Mr Stroeve's respect and affinity for First Nations history was also prevalent in his Don Julio tequila challenge submission, which involved the use of native roots.
"I had around six minutes to discuss how integral our native root stock was to Indigenous Australian agriculture, with the book Dark Emu as a close reference," he said.
"Murnong [or yam daisy] was commonly harvested by numerous Indigenous language groups, so I linked the plant to my tequila submission to acknowledge Australia's cultural awakening in regards to the true representation of our First Nations people."
Other challenges included a Johnnie Walker highball tailored to each competitor's home city [in Mr Stroeve's case, Sydney] and a Tanqueray No. Ten task providing a tutorial in crafting a signature, citrus-based cocktail for people new to cocktail making.
For the final challenge, Mr Stroeve was tasked with creating a menu of four cocktails [each with a different whiskey] with an interconnected story inside five minutes.
Mr Stroeve dedicated each drink to a member of his family, which includes parents Hans and Wendy, and older brother Alex, with ingredients linked to certain memories.
"For example, my dad's parents originated from the Dutch East Indies [today Indonesia], so one of the drinks was inspired by the tropical fruit they lived around," he said.
"Dad's parents used to stockpile mangoes every summer and store them on a single bunk bed to slow down the ripening process, and Dad remembers knocking passionfruit off the vine while playing football with his brother, so that inspired my mango and passionfruit creation."

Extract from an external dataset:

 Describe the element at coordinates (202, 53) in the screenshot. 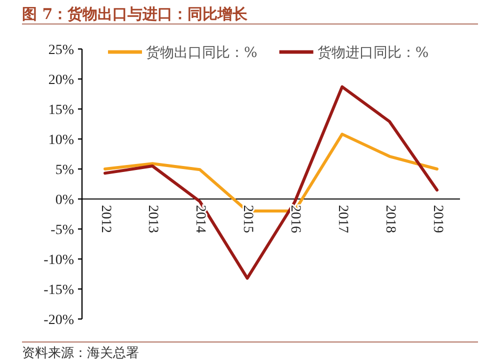

I see `legend-label: 货物出口同比：%` at that location.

With the World Class Bartender of the Year global finals held virtually for the first time this year, Mr Stroeve said each filmed beverage was expertly prepared for the judges in London using the same ingredients.
"Competing on camera rather than in front of a live audience lessened the nerves, but on the flipside, it required greater attention towards crafting an engaging presentation," he said.
Mr Stroeve, who works at Re, a zero-waste cocktail bar in the inner-Sydney suburb of Eveleigh, said it was a privilege to represent Australia at a global level.
"We often look at New York and London as meccas of hospitality as they have so much history, but Australia has one of the oldest histories on the planet, and everything I do moving forward will look to promote our unique culture," he said.